- [Text to read]:
The need for an integrated governmental approach here cannot be gainsaid. Mr Odinga cannot leave a better legacy than leading Kenyans into a safer environment. This job should not be hard for the Premier given that he has on his side two result-loving ministers – Mr John Michuki (Environment) and Dr Noah Wekesa (Forestry and Wildlife).

Environmental care has assumed central importance globally, and governments are taking the lead. Kenya can borrow from some of the best examples internationally, one of them being China.

Though pilloried as the world’s chief polluter mainly due to rapid industrialisation and population pressure, China, after perennial disastrous floods and famines, has adopted policies which aim to restore its environment.

The country has invested billions in two programmes named China Natural Forest Conservation and Grain to Green. The former is aimed at rectifying the damage caused by years of unbridled logging which has led to soil erosion. It bans logging and replaces forests through a plethora of incentives to forest enterprises.

The Grain to Green approach works to convert crop land on steep slopes to forests and grasslands by providing affected farmers with grain and cash subsidies.

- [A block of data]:
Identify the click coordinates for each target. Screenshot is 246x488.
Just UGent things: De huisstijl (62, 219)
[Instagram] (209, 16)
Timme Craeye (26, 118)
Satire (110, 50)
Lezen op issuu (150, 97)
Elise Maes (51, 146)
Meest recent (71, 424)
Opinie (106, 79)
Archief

- [Parts of the exercise]:
A. Reproduce word for word the part of the passage on environmental policy that begins with "Though pilloried as" and ends after "to forest enterprises.".
B. Write the next part of the passage on environmental policy in Kenya and China, picking up after its final sentence.

- [Answers to the tasks]:
A.
Though pilloried as the world’s chief polluter mainly due to rapid industrialisation and population pressure, China, after perennial disastrous floods and famines, has adopted policies which aim to restore its environment.

The country has invested billions in two programmes named China Natural Forest Conservation and Grain to Green. The former is aimed at rectifying the damage caused by years of unbridled logging which has led to soil erosion. It bans logging and replaces forests through a plethora of incentives to forest enterprises.

B.
KENYA CAN GO FOR A SIMILAR APproach by adopting a one-adult-one tree policy where each living Kenyan adult is required by law to successfully grow one tree in their life time. Secondly, the Government can pay Kenyans a token to turn portions of their farm lands into forests.

But forests, important as they are, are not the end-all in environmental care and management. Pollution, the other area Kenyans excel in, is equally worrying, and here is why.

Millions of tonnes of plastic materials litter the entire country. The few surviving rivers flow with water which is dangerous for human consumption. Those who live in cities like Nairobi will confess that pollution due to a combination of industrial activities and motor vehicles is making life unbearable.

The country’s over-reliance on fossil fuels should be checked and the spotlight turned instead on environment-friendly renewable energy.